The simplification of node states to three discrete levels (green, yellow, red) provides a practical approach to modelling system behaviour without the overhead of managing continuous state variables. The proposed simplified strategy can also consider stochastic aspects, such as a variable grid’s topology. However, this abstraction may overlook nuances in grid dynamics that could be important for finer-grained control and optimization, such as the effect of the quality of the power flow representation [78] and the need for a certain degree of complexity to obtain sufficiently accurate results in energy system models [79]. This can impact the system reliability and precision by reducing the set of possible states of the system, which leads to deconcretization and additional complications when extrapolating conclusions to implement similar simulations. Incorporating additional state levels or adopting a hybrid approach that combines discrete and continuous state representations might offer improved fidelity without sacrificing the benefits of CRDTs.

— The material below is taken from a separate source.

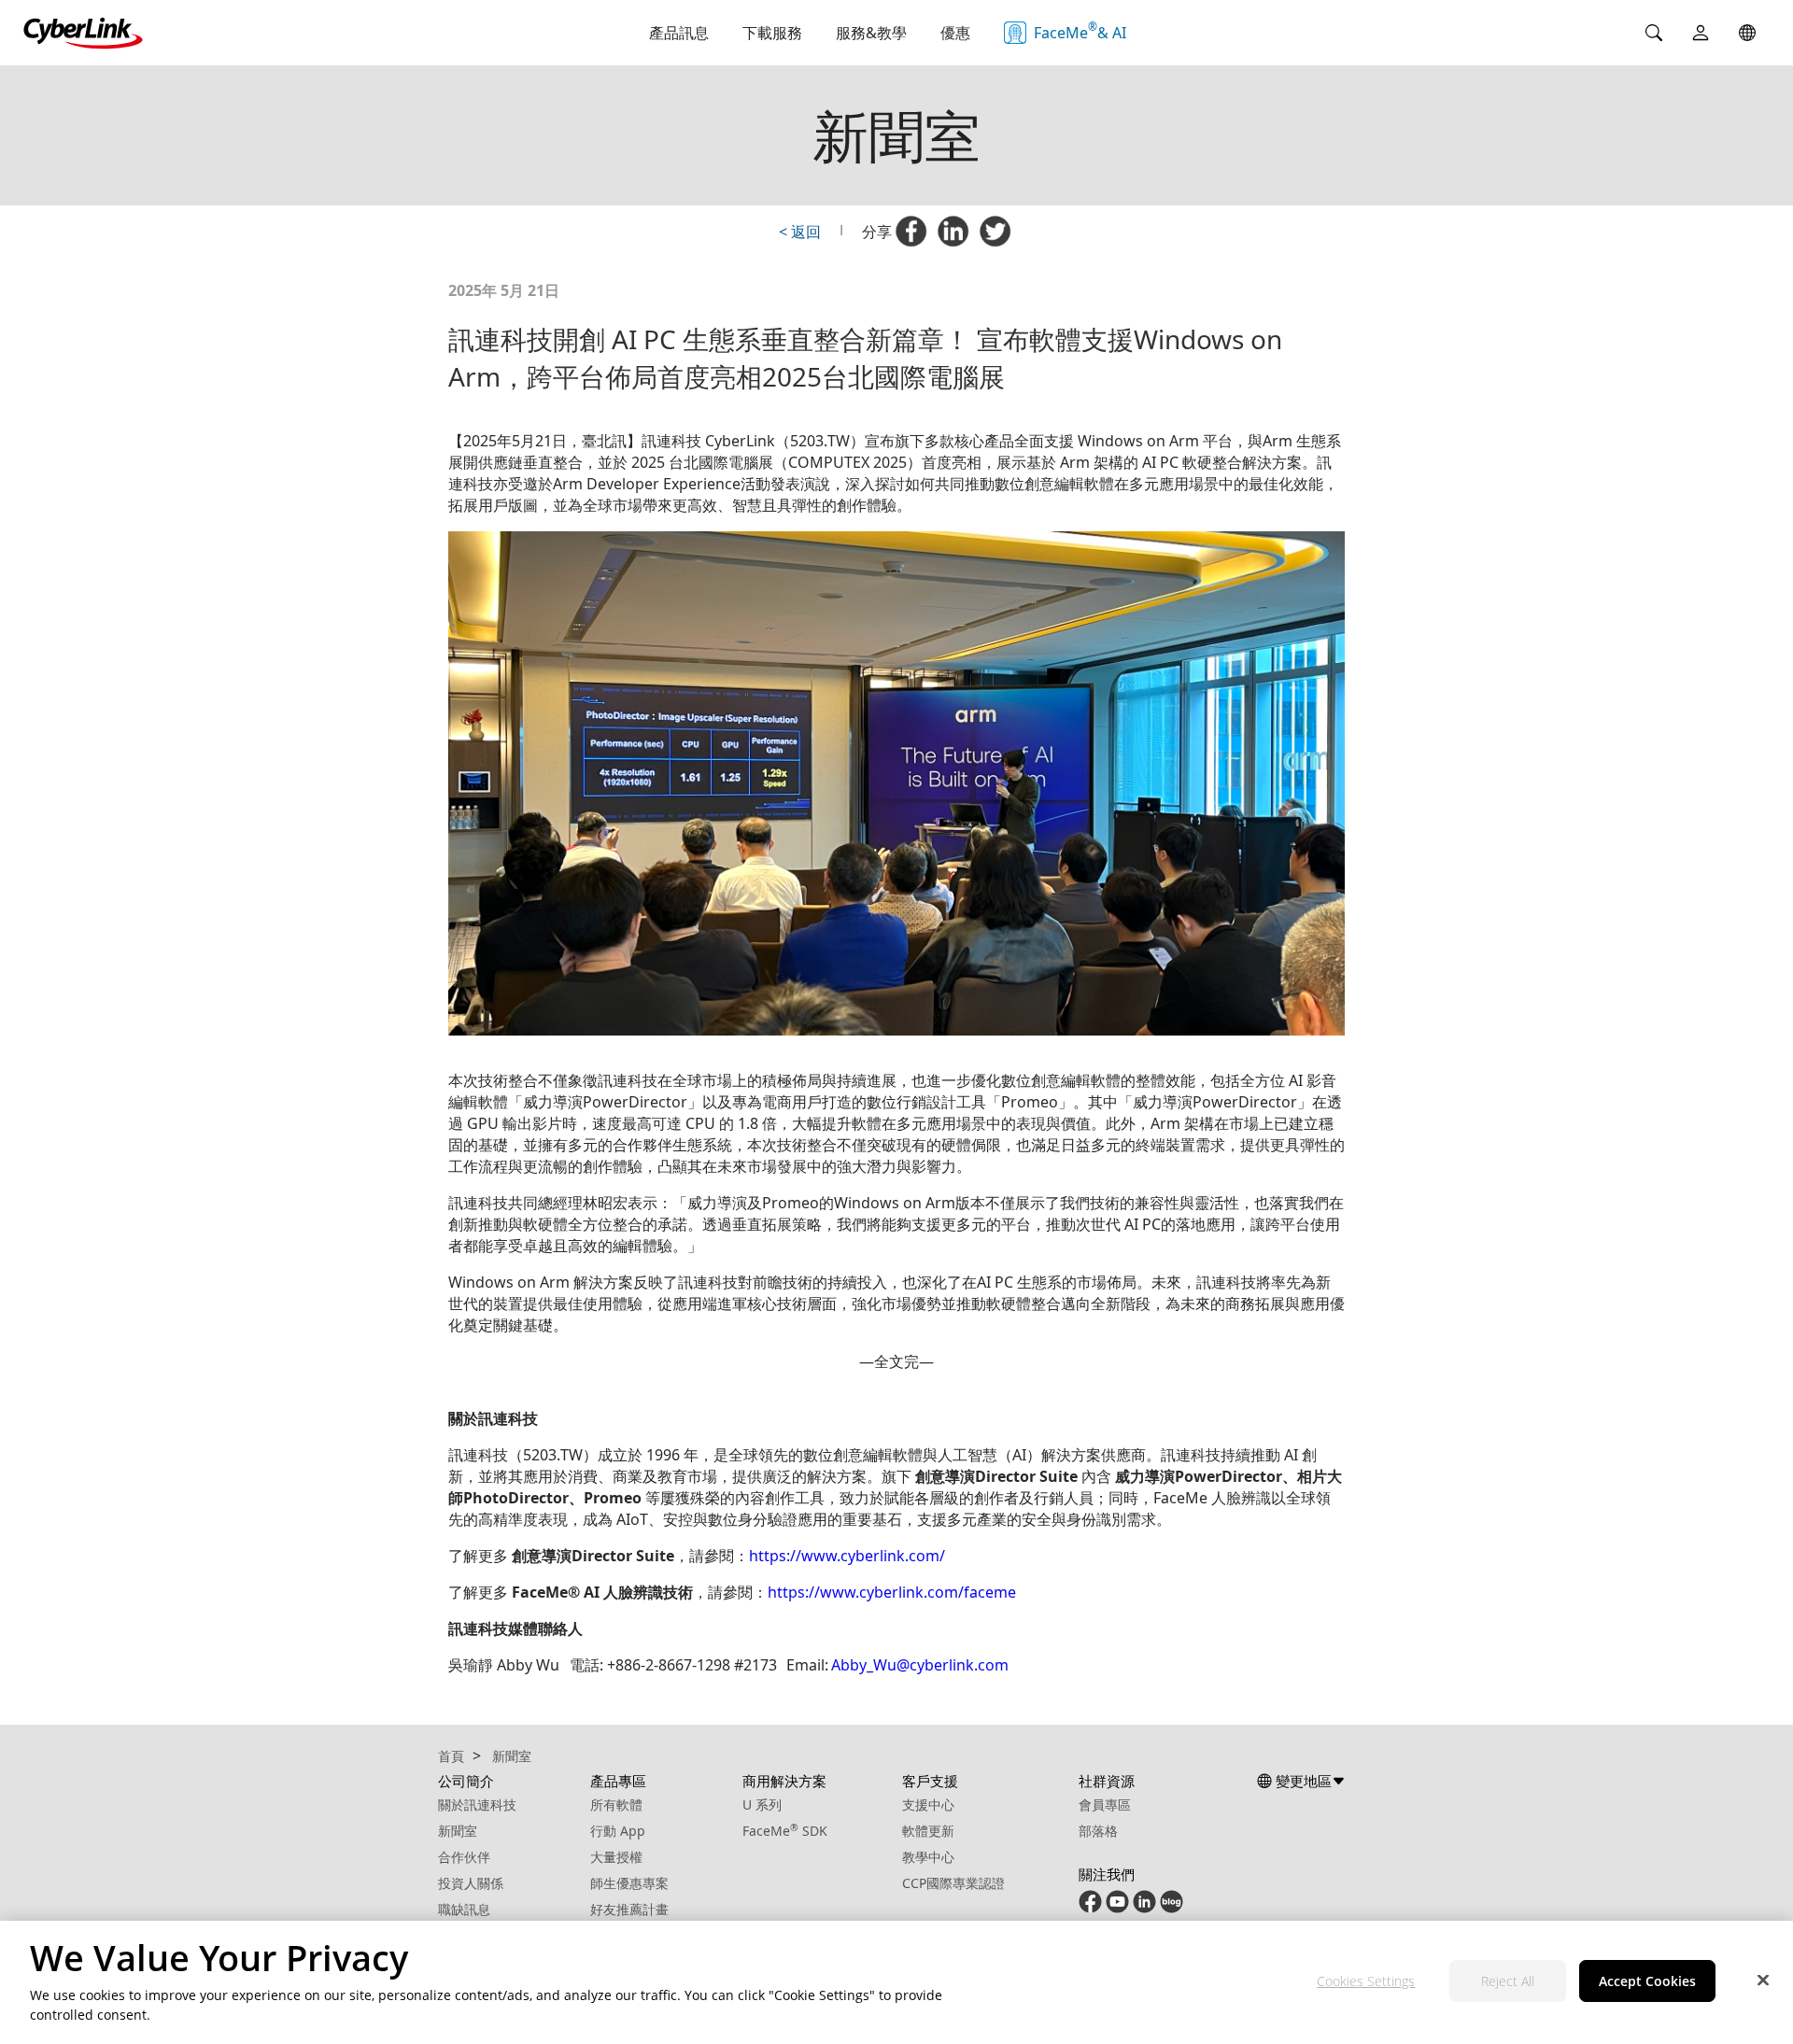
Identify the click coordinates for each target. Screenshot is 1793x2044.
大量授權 (616, 1857)
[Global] (1747, 32)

Overall, the adoption of CRDTs for state synchronization in DEGSs shows significant promise in enhancing system resilience and operational efficiency. The deterministic and conflict-free nature of CRDTs aligns well with the demands of distributed electrical grids, where timely and accurate state information is critical for maintaining balance and preventing failures. By addressing the identified limitations and extending the framework to accommodate more complex network conditions and security requirements, the proposed approach can contribute to the development of more robust and scalable DEGS architectures.

In conclusion, the system behaved predictably and maintained consistency after the disturbance. Despite the fact that the state synchronization time increased during significant disturbances, the nodes remained in a deterministic state, which prevented additional errors or network failures. This allows for efficient and accurate data analysis. The experimental results presented above demonstrated that the proposed solution is both scalable and fault-tolerant within the context of the effectiveness of the application of the CRDT for the synchronization of the distributed electric power grid system. Thanks to the state-based CRDT structure, the corresponding DEGSs are well suited for real-time monitoring and analysis of data in the electrical grids.

The next research steps could cover a wider range of different topics. Directions could include the development of special protocols for inner and outer electrical grid communication using heterogeneous latencies to account for varying communication delays between nodes, which can significantly impact the synchronization efficiency and overall system performance, including cybersecurity aspects of the replicated data types, since it is expected that larger clustered systems can be divided into separate ones. The main challenge is performing cryptographic operations efficiently at scale, ensuring that nodes can validate the authenticity and integrity of states without a high overhead. Techniques like threshold signatures or secure enclaves could be explored. Developing a state management system based on the described data state would be highly beneficial. Such a system would enable the integration of various approaches to data distribution, as well as monitoring, threading, and the analysis, management, and control of associated risks across the entire system. The authors also consider it expedient to develop a universal approach to creating the topology of a distributed electrical grid system.

This would allow for the use of CRDTs on different levels without any overhead based on the design of individual parts of the system. Independently clustered topologies would also provide a direct way to achieve scalability and resolve the issues mentioned earlier. This can be a very tough problem, because each cluster can have its own architecture and non-functional requirements (NFRs). It is also crucial to know the behaviour of the message distribution regarding the distance between nodes and state management issues.